Give back the full data character for character.

━━ Data provided ━━

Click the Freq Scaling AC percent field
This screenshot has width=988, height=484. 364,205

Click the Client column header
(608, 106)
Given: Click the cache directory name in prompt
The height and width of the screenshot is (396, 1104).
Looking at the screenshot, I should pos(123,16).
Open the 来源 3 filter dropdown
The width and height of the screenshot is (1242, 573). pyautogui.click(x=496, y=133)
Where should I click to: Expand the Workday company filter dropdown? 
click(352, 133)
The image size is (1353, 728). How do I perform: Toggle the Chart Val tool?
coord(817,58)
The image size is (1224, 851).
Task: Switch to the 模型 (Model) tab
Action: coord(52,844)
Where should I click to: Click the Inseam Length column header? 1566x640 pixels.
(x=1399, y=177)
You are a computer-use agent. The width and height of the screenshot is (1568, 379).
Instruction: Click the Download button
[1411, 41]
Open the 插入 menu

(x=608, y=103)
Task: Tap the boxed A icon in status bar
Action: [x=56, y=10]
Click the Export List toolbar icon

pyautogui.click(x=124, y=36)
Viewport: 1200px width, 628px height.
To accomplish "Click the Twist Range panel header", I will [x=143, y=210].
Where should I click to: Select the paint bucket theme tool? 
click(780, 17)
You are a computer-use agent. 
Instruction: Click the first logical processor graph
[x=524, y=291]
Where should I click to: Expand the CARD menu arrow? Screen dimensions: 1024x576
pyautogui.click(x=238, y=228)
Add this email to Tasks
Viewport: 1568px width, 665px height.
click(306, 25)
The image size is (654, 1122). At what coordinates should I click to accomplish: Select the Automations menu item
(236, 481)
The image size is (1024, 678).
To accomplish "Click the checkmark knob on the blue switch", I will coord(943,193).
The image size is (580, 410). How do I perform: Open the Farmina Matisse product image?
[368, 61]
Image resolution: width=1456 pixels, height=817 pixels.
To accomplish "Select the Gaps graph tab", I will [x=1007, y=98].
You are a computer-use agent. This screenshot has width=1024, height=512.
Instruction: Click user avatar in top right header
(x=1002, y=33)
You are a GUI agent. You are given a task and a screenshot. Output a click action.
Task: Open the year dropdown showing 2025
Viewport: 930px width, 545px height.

━━━

Task response:
Click the Freq Scaling AC percent field
This screenshot has width=988, height=484. 364,205

Click the Client column header
(608, 106)
Given: Click the cache directory name in prompt
The height and width of the screenshot is (396, 1104).
Looking at the screenshot, I should pos(123,16).
Open the 来源 3 filter dropdown
The width and height of the screenshot is (1242, 573). pyautogui.click(x=496, y=133)
Where should I click to: Expand the Workday company filter dropdown? 
click(352, 133)
The image size is (1353, 728). How do I perform: Toggle the Chart Val tool?
coord(817,58)
The image size is (1224, 851).
Task: Switch to the 模型 (Model) tab
Action: coord(52,844)
Where should I click to: Click the Inseam Length column header? 1566x640 pixels.
(x=1399, y=177)
You are a computer-use agent. The width and height of the screenshot is (1568, 379).
Instruction: Click the Download button
[1411, 41]
Open the 插入 menu

(x=608, y=103)
Task: Tap the boxed A icon in status bar
Action: [x=56, y=10]
Click the Export List toolbar icon

pyautogui.click(x=124, y=36)
Viewport: 1200px width, 628px height.
To accomplish "Click the Twist Range panel header", I will [x=143, y=210].
Where should I click to: Select the paint bucket theme tool? 
click(780, 17)
You are a computer-use agent. 
Instruction: Click the first logical processor graph
[x=524, y=291]
Where should I click to: Expand the CARD menu arrow? Screen dimensions: 1024x576
pyautogui.click(x=238, y=228)
Add this email to Tasks
Viewport: 1568px width, 665px height.
click(306, 25)
The image size is (654, 1122). At what coordinates should I click to accomplish: Select the Automations menu item
(236, 481)
The image size is (1024, 678).
To accomplish "Click the checkmark knob on the blue switch", I will coord(943,193).
The image size is (580, 410). How do I perform: Open the Farmina Matisse product image?
[368, 61]
Image resolution: width=1456 pixels, height=817 pixels.
To accomplish "Select the Gaps graph tab", I will [x=1007, y=98].
You are a computer-use agent. This screenshot has width=1024, height=512.
Instruction: Click user avatar in top right header
(x=1002, y=33)
You are a GUI agent. You are given a task and a screenshot. Output a click action.
Task: Open the year dropdown showing 2025
Viewport: 930px width, 545px height.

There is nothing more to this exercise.